Exercise:
Write out every line below that contains "will".

● ● ● ● ● ● ●

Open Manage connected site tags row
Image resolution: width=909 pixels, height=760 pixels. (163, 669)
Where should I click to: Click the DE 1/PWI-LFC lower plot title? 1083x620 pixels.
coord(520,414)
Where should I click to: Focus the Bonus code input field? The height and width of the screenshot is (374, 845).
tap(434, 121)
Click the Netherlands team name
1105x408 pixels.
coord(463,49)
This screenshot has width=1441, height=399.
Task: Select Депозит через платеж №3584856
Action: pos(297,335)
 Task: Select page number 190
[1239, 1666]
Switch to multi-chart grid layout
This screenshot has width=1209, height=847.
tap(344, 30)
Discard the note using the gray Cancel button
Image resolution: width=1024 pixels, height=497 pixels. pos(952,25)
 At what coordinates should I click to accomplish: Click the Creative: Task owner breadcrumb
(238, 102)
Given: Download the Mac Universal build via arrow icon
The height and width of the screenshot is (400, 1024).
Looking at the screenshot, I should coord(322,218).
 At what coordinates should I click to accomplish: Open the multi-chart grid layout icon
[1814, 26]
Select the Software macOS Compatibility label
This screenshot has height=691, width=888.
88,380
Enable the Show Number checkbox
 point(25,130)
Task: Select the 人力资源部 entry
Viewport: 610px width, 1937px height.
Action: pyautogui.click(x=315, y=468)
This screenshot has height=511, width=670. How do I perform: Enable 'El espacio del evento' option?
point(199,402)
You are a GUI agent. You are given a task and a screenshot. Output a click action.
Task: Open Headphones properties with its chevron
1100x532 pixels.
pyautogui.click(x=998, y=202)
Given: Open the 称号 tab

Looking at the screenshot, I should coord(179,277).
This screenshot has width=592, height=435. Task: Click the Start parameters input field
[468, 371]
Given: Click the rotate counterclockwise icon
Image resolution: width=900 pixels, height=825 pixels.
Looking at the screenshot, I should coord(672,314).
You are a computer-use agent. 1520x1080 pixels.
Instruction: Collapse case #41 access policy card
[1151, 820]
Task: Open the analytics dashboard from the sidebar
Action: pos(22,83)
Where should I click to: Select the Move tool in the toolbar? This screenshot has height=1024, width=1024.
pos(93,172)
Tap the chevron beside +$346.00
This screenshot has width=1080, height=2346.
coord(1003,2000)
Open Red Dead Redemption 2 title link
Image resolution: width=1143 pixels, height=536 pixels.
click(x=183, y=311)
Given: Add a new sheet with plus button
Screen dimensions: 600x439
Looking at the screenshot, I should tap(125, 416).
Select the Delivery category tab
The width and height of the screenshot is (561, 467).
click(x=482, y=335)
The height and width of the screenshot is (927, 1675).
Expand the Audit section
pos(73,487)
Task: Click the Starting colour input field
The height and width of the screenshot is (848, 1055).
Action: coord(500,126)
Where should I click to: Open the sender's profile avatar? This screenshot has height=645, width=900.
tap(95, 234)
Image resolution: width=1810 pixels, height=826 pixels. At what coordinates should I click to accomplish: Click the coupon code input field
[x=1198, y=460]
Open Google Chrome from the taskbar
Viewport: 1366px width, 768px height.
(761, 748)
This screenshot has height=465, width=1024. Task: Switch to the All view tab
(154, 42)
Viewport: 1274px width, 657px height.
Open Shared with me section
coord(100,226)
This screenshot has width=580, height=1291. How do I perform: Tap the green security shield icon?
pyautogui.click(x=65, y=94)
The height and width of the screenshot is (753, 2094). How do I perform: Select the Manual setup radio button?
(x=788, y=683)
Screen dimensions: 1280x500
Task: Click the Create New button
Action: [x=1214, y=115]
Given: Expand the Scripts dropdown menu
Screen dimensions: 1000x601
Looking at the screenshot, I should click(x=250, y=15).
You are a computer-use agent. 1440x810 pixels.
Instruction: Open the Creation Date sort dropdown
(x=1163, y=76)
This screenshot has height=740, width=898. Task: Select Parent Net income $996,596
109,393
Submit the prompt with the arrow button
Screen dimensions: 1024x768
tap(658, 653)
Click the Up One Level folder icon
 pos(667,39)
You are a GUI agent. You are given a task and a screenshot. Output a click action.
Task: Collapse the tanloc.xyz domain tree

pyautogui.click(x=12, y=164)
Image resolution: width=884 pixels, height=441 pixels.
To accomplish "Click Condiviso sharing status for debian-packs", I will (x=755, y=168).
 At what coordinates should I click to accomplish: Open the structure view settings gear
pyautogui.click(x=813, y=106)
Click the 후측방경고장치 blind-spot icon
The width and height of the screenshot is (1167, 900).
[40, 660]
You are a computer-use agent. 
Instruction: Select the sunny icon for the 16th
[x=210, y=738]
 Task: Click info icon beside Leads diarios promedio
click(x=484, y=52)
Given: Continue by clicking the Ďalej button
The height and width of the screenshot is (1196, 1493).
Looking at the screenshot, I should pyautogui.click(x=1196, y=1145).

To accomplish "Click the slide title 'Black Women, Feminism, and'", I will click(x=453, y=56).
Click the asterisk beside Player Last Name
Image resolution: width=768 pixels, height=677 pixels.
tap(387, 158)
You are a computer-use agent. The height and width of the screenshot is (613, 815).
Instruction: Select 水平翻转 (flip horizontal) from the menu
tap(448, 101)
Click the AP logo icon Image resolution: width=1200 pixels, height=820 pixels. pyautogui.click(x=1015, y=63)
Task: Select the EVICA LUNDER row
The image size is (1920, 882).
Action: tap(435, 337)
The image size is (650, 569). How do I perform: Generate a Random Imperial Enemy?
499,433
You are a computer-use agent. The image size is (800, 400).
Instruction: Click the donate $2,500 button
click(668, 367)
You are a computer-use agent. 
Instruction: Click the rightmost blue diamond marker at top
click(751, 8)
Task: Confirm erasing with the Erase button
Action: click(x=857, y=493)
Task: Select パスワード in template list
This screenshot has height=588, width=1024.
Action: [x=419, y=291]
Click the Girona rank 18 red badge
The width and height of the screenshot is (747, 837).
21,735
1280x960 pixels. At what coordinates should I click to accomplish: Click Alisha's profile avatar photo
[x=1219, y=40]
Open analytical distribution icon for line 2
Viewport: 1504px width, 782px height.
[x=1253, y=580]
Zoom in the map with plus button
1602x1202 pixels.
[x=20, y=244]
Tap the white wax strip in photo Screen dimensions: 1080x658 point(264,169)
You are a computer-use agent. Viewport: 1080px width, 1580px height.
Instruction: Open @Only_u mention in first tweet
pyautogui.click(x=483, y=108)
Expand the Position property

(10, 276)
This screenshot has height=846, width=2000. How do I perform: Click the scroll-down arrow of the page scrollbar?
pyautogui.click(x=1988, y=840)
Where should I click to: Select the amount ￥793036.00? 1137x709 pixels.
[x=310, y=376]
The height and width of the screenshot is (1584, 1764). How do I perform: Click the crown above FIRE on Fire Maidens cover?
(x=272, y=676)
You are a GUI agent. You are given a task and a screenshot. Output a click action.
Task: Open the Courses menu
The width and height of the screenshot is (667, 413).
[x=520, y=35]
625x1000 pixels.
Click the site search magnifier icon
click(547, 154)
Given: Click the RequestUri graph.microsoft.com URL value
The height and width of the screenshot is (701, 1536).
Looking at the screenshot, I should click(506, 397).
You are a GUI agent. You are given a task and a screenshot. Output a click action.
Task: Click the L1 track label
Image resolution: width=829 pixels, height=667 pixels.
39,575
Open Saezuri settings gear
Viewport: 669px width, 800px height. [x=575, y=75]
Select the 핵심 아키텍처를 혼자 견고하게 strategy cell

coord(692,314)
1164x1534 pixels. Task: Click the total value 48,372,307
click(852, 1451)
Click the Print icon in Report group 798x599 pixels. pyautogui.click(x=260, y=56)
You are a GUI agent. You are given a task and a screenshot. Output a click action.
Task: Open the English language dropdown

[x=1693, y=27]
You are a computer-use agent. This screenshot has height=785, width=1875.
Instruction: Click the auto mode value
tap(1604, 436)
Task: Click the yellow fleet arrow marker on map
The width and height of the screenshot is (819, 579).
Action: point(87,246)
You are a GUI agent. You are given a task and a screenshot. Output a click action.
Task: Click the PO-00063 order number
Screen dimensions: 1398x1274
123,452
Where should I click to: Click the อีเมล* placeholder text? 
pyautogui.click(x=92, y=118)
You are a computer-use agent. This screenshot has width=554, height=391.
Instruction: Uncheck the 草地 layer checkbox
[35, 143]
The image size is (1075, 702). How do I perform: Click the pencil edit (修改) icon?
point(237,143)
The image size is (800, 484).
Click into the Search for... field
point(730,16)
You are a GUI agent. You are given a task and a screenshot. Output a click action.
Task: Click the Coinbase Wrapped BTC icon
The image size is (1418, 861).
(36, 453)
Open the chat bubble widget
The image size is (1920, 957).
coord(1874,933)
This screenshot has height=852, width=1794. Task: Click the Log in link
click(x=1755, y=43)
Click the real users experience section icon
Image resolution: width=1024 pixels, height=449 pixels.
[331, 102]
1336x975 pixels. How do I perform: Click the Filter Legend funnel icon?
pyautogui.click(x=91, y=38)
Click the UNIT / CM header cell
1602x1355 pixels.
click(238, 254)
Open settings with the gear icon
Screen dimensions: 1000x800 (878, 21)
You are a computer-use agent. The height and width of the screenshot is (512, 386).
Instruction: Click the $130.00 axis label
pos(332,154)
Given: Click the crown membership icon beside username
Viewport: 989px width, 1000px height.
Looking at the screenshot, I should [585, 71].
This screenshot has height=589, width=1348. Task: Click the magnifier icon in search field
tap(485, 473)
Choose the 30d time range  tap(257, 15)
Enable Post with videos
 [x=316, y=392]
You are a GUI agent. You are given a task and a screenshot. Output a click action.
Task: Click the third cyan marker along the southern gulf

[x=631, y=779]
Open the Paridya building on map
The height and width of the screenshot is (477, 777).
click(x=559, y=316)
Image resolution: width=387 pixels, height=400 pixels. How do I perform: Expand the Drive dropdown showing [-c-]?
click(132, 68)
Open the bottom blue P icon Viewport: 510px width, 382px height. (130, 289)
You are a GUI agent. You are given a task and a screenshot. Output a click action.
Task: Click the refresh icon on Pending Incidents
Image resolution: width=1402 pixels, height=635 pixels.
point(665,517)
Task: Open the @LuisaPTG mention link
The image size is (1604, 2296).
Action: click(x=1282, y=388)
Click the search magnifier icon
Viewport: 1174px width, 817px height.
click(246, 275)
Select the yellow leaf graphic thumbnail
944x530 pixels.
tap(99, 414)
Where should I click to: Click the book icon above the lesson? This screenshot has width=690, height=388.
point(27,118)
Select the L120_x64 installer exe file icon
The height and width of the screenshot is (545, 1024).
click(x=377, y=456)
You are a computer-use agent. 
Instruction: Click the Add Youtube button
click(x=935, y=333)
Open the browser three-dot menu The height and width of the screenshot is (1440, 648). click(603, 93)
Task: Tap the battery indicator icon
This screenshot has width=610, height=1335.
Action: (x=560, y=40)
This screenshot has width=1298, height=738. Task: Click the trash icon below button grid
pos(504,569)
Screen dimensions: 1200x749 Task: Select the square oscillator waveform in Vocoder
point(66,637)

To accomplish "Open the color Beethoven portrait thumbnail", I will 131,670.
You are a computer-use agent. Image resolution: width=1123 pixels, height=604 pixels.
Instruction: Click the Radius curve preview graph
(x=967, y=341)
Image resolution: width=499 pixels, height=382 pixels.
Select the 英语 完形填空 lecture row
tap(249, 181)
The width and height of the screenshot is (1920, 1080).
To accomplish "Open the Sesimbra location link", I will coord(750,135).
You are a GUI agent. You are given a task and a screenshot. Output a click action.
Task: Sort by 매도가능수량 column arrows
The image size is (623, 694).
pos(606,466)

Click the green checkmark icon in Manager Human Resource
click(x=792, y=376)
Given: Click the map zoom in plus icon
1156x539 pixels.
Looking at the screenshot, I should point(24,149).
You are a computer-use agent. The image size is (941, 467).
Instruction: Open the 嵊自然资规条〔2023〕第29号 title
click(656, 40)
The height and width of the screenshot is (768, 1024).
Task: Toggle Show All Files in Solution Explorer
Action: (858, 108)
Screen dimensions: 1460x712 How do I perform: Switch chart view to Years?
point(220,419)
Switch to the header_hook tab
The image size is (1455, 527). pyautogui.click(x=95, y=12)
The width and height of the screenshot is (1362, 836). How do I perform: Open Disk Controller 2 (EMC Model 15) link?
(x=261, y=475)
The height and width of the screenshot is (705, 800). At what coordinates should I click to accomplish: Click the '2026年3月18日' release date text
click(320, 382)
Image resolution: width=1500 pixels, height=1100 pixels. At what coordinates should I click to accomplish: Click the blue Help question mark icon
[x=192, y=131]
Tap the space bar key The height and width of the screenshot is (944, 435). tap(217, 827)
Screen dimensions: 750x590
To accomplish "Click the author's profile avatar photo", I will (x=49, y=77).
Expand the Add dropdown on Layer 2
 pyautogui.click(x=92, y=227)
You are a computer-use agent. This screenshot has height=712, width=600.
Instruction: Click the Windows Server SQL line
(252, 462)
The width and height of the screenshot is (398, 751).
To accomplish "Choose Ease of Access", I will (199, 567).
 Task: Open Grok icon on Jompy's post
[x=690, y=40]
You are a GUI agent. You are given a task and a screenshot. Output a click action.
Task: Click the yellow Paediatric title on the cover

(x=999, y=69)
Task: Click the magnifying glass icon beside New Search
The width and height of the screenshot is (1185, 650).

● ● ● ● ● ● ●

Written solution:
To accomplish "Click Condiviso sharing status for debian-packs", I will (x=755, y=168).
To accomplish "Click the slide title 'Black Women, Feminism, and'", I will click(x=453, y=56).
To accomplish "Open the color Beethoven portrait thumbnail", I will 131,670.
To accomplish "Open the Sesimbra location link", I will coord(750,135).
To accomplish "Click the author's profile avatar photo", I will (x=49, y=77).
To accomplish "Choose Ease of Access", I will (199, 567).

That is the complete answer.